DIRECTIONS
Entries follow. Give back exactly the lines starting at the one containing "The width and height of the screenshot is (694, 600)." and ending at the one containing "Task: Click the fit view frame icon", and no other lines.
<<<<
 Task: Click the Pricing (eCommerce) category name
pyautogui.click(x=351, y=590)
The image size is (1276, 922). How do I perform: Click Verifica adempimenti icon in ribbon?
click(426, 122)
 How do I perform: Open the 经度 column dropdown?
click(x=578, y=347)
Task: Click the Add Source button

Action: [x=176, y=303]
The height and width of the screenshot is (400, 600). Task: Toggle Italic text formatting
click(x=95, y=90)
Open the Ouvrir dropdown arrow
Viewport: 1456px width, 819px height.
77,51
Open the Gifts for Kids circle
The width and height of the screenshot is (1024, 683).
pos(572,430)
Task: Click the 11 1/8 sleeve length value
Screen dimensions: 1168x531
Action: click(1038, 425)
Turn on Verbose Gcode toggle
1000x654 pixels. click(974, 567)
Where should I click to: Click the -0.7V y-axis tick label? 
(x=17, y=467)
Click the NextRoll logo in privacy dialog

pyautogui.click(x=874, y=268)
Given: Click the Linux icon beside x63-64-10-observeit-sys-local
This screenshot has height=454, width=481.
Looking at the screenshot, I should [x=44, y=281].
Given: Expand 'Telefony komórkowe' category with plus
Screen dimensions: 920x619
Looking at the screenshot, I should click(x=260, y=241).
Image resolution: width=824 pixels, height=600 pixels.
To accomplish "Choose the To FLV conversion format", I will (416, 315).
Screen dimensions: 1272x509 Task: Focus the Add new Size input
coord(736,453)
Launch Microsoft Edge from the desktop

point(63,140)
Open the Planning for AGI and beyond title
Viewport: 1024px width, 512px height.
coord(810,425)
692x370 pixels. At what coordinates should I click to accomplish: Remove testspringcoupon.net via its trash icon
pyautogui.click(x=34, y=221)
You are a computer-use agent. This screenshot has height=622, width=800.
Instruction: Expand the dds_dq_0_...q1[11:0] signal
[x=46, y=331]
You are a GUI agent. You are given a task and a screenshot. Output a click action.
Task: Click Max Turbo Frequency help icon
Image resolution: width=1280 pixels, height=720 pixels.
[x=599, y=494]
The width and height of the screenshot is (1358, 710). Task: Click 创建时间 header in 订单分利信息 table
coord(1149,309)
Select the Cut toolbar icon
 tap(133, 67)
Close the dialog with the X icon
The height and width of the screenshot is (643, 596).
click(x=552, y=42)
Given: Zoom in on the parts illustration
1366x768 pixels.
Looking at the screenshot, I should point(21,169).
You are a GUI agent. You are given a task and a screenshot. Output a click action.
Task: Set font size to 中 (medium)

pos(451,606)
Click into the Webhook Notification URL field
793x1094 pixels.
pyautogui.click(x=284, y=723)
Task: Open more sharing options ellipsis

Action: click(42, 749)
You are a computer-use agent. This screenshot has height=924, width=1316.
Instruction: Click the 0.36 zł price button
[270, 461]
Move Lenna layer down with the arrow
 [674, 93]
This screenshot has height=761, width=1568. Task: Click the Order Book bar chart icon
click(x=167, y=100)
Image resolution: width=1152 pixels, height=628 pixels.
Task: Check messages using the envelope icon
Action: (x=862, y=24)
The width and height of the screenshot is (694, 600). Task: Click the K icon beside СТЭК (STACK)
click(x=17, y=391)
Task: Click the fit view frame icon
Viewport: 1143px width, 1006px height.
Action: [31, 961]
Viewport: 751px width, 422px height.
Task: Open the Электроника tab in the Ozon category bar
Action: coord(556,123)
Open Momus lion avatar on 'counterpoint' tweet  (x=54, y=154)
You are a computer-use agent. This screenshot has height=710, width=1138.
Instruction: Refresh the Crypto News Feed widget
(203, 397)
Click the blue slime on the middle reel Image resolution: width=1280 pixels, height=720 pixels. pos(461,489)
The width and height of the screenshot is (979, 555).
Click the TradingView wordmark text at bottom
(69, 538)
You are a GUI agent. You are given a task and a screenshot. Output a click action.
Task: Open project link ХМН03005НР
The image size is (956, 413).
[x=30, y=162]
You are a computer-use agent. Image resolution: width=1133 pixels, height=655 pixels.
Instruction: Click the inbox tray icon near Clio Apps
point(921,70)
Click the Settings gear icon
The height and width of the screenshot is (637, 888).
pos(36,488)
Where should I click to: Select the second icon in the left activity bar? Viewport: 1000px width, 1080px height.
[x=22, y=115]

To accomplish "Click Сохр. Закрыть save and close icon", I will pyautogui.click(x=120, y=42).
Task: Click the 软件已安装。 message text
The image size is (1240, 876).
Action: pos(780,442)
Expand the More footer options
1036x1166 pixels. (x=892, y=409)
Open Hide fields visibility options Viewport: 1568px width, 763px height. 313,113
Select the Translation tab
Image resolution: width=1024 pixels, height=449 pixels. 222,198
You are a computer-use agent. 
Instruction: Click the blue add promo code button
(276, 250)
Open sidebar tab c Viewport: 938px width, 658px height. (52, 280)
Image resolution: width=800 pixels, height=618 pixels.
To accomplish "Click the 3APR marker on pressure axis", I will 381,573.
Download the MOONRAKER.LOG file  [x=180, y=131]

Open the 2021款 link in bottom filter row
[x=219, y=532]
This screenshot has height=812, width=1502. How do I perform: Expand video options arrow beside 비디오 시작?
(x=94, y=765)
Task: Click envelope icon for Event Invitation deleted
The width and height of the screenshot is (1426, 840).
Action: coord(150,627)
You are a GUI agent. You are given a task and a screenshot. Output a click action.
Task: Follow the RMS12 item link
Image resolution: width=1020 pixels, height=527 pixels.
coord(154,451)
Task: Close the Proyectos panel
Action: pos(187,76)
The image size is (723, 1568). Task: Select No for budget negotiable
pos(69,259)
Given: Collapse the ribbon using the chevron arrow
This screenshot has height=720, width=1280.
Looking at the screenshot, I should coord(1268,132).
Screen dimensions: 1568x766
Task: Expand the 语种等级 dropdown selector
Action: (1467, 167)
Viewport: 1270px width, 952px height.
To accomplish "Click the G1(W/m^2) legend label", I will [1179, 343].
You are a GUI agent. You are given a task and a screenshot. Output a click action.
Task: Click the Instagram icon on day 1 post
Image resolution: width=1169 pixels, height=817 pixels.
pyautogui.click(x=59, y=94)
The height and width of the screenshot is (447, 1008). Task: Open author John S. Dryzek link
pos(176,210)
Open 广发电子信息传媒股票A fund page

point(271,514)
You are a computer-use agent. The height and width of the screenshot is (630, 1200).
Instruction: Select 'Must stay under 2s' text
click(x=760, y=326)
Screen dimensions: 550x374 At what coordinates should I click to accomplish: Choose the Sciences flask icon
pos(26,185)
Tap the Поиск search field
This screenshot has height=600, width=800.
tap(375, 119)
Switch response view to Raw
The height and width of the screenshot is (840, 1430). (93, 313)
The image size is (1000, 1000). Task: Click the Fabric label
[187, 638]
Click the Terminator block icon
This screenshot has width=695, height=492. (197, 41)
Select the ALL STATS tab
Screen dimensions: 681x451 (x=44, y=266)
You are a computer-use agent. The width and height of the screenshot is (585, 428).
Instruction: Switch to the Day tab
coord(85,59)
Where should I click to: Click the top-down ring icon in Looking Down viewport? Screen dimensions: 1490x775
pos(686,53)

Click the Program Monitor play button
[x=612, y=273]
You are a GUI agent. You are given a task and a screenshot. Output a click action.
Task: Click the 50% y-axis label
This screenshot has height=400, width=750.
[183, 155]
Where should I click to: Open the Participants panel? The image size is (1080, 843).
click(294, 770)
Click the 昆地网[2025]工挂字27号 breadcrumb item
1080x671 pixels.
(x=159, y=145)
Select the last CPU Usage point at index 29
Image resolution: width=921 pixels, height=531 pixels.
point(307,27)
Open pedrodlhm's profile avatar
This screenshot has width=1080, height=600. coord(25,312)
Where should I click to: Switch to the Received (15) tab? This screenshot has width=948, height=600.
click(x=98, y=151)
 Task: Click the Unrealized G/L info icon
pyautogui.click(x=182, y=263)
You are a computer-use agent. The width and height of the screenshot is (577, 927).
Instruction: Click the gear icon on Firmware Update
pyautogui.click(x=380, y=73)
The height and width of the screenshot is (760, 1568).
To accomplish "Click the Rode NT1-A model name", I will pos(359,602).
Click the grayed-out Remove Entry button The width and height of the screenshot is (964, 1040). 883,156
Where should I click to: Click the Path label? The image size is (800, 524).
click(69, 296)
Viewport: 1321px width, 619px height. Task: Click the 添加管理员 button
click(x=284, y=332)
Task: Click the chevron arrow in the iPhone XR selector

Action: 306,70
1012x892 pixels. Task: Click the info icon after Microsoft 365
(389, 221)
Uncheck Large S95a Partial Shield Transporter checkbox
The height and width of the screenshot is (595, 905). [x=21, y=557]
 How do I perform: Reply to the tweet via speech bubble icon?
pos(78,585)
>>>>
TASK OUTPUT
The width and height of the screenshot is (694, 600). Task: Click the K icon beside СТЭК (STACK)
click(x=17, y=391)
Task: Click the fit view frame icon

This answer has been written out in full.